1) ClientApp makes async call to ASP.Net 2.0 WebService 2) Web service calls SQL Server 2005 stored procedure 3) Stored procedure returns data output, 150MB table

Out of Memory Exception is thrown by DataAdapter.Fill(...) while trying to allocate more memory for new rows.

IIS Application Pool does not have any Max Memory restrictions on it.

Are there maximum memory utilization caps set somewhere else at the IIS level? Does a 150MB db table take up a lot more space when read into memory as a DataSet? Is there a scenario (with WCF perhaps) where the result of the procedure never has to reside in web server memory but would be streamed directly to the client?

I would prefer not to have to split the request up into smaller data sets because the client requests them asynchronously. Collecting all the parts would have to happen asynchronously also, and each client would have to implement asynchronous collection for each call.

Any suggestions, best practices, or tips would be appreciated.

A: 

There are memory restrictions based on the type of operating system (32 bit vs. 64 bit).

JD
It's on a 32 bit Windows 2003 Server with 4GB RAM. 150MB doesn't seem like too much for an idle web server to handle.
Tion
A: 

The best practices would be a) Don't return so much data, and b) Use WCF instead of four year-old technology (ASMX web services).

John Saunders
How would WCF take care of the ADO.Net DataSet.Fill() exception? The out of memory occurs before the DataSet is fully loaded in the web servers memory. It doesn't even start to be serialized for transport as the web service response yet. Can WCF be configured to stream the data to the client directly from SQL without having it all be loaded in memory in the DataSet?
Tion
I know that WCF can stream, by returning System.IO.Stream. Worse come to worst, you could use ExecuteReader. Then construct an XmlWriter over the output Stream, and for each row you get back with Read, write a single XML element with the contents. It's more code, but should work. There are probably better ways as well. Do you really need to return all 150MB in a single call?
John Saunders
+4  A: 

Yes, using DataSets uses a lot more memory than the actual data. How much is hard to quantify, but this question on StackOverflow suggests more than 4 times the original data size. Let's assume that is correct. 150MB of data times 4 = 600MB of memory. When ASP.NET application use around 800MB of RAM they will start to throw OutOfMemoryExceptions. I'm not sure how that that limit is the same as the Application Pool memory limit. Have you tried the /3GB switch in boot.ini? (See this article for instructions)

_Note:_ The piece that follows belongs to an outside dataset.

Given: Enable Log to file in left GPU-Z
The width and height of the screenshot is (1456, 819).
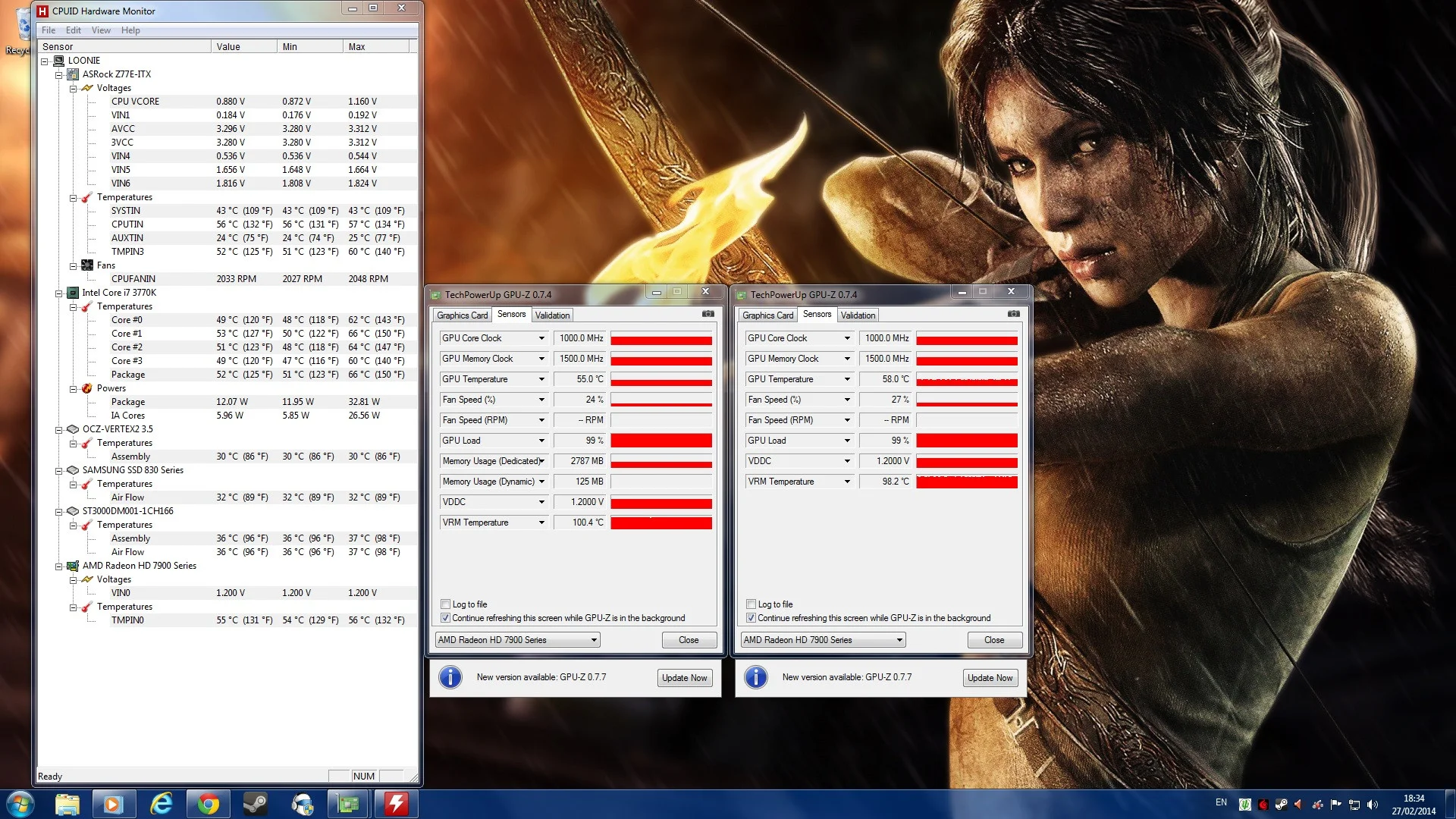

Also note that if you are serializing your DataSet, the serializer may allocate huge buffers for the serialization (up to 10 times the original size, see this article. You indicate that the problem occurs when you read the data so this is probably not the cause of your error (but it might be if you solve the out of memory error and try to send the data over the wire).

My experience with DataSets is that they might seem like a good idea at first but you will very soon run into problems.

Another (probably better) solution would be to use a DataReader and read one row at a time. Return batches of rows (i.e. use some kind of paging for the data) and experiment with the size of each batch to find the sweet spot between performance and memory usage. WCF streaming might do the trick but you will need to configure WCF correctly to allow it to return such massive amounts of data in one call.